Envoyé spécial au delà du Nil

Abys  C'est toujours un plaisir de voyager avec Jean-Christophe Rufin. Ca fait du bien de rouvrir un livre qu'on a laissé 20 minutes plus tôt et de se retrouver happé par le souffle de l'auteur. L'Abyssin est son premier roman. Elle est fort bien troussée, cette histoire de Jean-Baptiste Poncet, médecin, pas très officiel, au Caire, à la fin du règne de Louis XIV, période où le Roi-Soleil finissait sa vie confit en dévotions, et où les Jésuites exerçaient une grande influence. Il est amené à devenir ambassadeur auprès du Négus, souverain d'Ethiopie, alors Abyssinie.

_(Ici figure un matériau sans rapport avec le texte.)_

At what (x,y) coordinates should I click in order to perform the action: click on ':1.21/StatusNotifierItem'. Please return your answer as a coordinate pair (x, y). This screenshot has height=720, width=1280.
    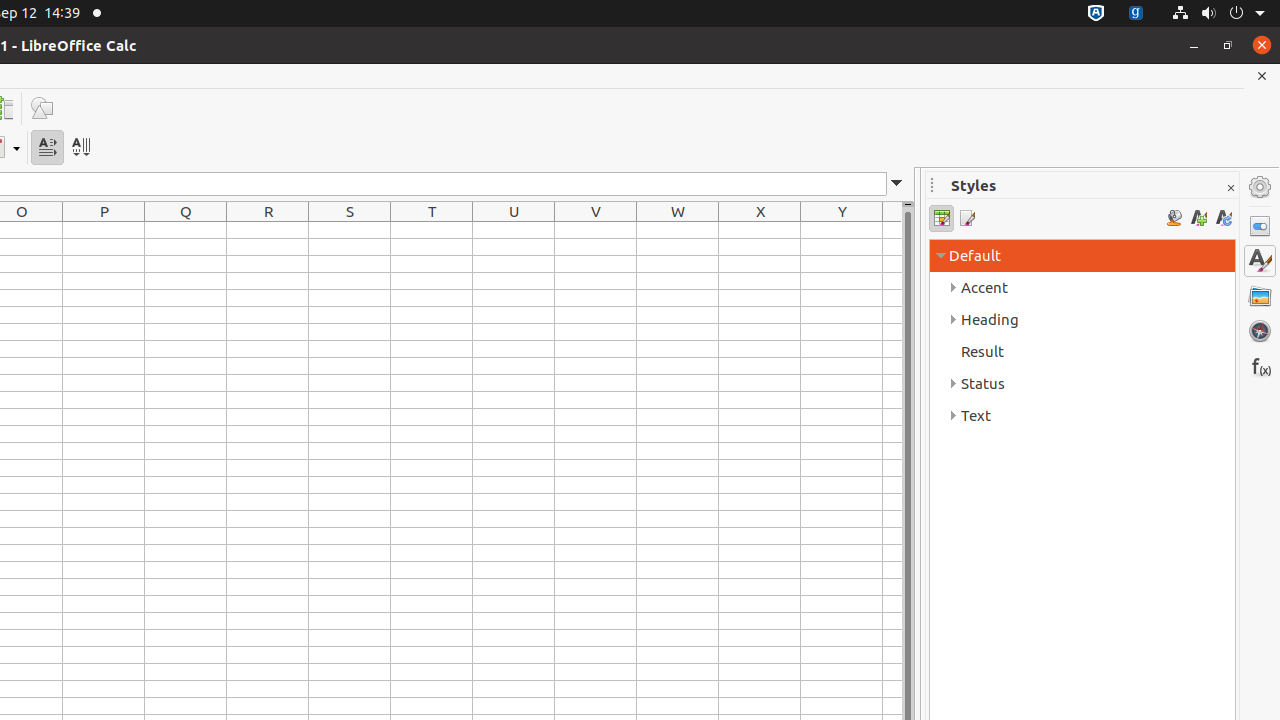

                           Rufin a la plume aisée et nous entraîne dans cette aventure qui tient de Dumas pour la truculence et de Voltaire pour l'esprit frondeur. Bien que trop long à mon gré d'une centaine de pages, on se régale des héros et des fourbes. Les premiers, Poncet, son ami Juremi, maître d'escrime et protestant, la belle Alix, fille du consuL du royaume de France au Caire, sont dignes de toute notre estime. Les ennemis sont évidemment à chercher du côté des Jésuites et des Capucins, par ailleurs très querelleurs entre eux. On connait bien l'auteur, médecin, diplomate, académicien, marcheur, longtemps au coeur de plusieurs ONG. Il aime raconter, Rouge Brésil, Le grand Coeur, et virevolte joliment autour de la vérité historique.

                          Mais quelle joie de plonger et replonger dans ce roman, 700 pages en poche, et de retrouver le climat de liberté et de tolérance, sans message lourdaud, que le futur prix Goncourt distille tout au long du récit. Précisons à nouveau que Louis XIV sur sa fin n'était plus qu'une ombre souffrante, l'objet des manipulations d'un catholicisme outrancier. Après deux romans un peu punitifs, l'un suédois, l'autre néerlandais que j'ai renoncé à vous présenter (mon goût pour la découverte d'auteurs européens inconnus me conduit parfois à quelques déconvenues), je ne peux que conseiller ce joli voyage en Afrique précoloniale. Cet adjectif s'applique mal à l'Abyssinie qui ne connut qu'un bref épisode italien. Quoi qu'il en soit, en selle!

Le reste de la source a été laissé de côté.